I'll give them rope, and I can always bounce to Mint if it gets too in my face.

[–] grue@lemmy.world 5 points 1 day ago

How many Ubuntu users (who are usually novice in Linux)

Don't be so sure of that. I used to use Gentoo 20 years ago. I use Kubuntu today. Why? Because I don't care anymore and just want something that works with minimal effort.

The last time I reinstalled my OS, about a year ago, it was because I replaced the SSD. The time before that was seven(?) years earlier, when I built the system in the first place.

Snaps mildly annoy me though, so I might change. Eventually, after probably several more years.

I bet there are more people like me (long-time users picking boring, "basic" distros) than you think. We just aren't usually very conspicuous compared to the "I use Arch BTW" crowd who are new enough that they still feel the need to make distro choice part of their identity.

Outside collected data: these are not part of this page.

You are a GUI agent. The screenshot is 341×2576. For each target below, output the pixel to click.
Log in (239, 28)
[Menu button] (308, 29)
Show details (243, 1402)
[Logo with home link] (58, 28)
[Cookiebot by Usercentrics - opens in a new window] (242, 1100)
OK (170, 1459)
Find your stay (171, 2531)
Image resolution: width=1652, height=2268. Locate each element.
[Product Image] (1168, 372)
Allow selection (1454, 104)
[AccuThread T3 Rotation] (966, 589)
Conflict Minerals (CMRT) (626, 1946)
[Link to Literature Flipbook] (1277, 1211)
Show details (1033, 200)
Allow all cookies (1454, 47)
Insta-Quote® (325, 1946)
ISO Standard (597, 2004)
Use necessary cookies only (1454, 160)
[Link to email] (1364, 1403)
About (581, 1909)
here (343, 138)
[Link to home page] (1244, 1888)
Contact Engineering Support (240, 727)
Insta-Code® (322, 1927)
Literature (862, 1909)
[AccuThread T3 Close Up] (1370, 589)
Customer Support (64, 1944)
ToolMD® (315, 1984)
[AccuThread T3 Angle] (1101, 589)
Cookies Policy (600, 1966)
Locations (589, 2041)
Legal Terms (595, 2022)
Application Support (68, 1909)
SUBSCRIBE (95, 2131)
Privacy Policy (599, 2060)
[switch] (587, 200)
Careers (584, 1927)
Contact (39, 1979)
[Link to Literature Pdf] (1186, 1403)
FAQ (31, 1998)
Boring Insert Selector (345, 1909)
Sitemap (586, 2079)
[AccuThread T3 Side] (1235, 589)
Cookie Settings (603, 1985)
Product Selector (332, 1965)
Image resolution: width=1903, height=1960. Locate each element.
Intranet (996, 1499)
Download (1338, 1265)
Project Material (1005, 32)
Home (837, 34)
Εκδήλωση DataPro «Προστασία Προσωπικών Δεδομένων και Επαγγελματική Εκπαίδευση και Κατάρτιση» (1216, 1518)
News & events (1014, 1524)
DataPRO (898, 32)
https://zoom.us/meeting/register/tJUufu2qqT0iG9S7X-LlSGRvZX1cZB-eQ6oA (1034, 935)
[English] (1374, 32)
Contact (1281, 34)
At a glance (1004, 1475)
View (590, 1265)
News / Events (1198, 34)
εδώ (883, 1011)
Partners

The one thing I don’t mind an LLM doing is sifting through logs and metrics to find patterns and flag anomalies.

[–] MasterBlaster@lemmy.world 1 points 1 day ago (1 children)

Yes. Like most things, genAI is not evil. It is now it is used (or made available) that makes it evil.

I'm on board with making it easy to use and integrate GenAI as long as I have full control of which model I use and how it is used and there are no behind the curtain shenanigans.

[–] DishaweslemOride@lemmy.org 4 points 1 day ago

All of these things should be optional, not installed by default.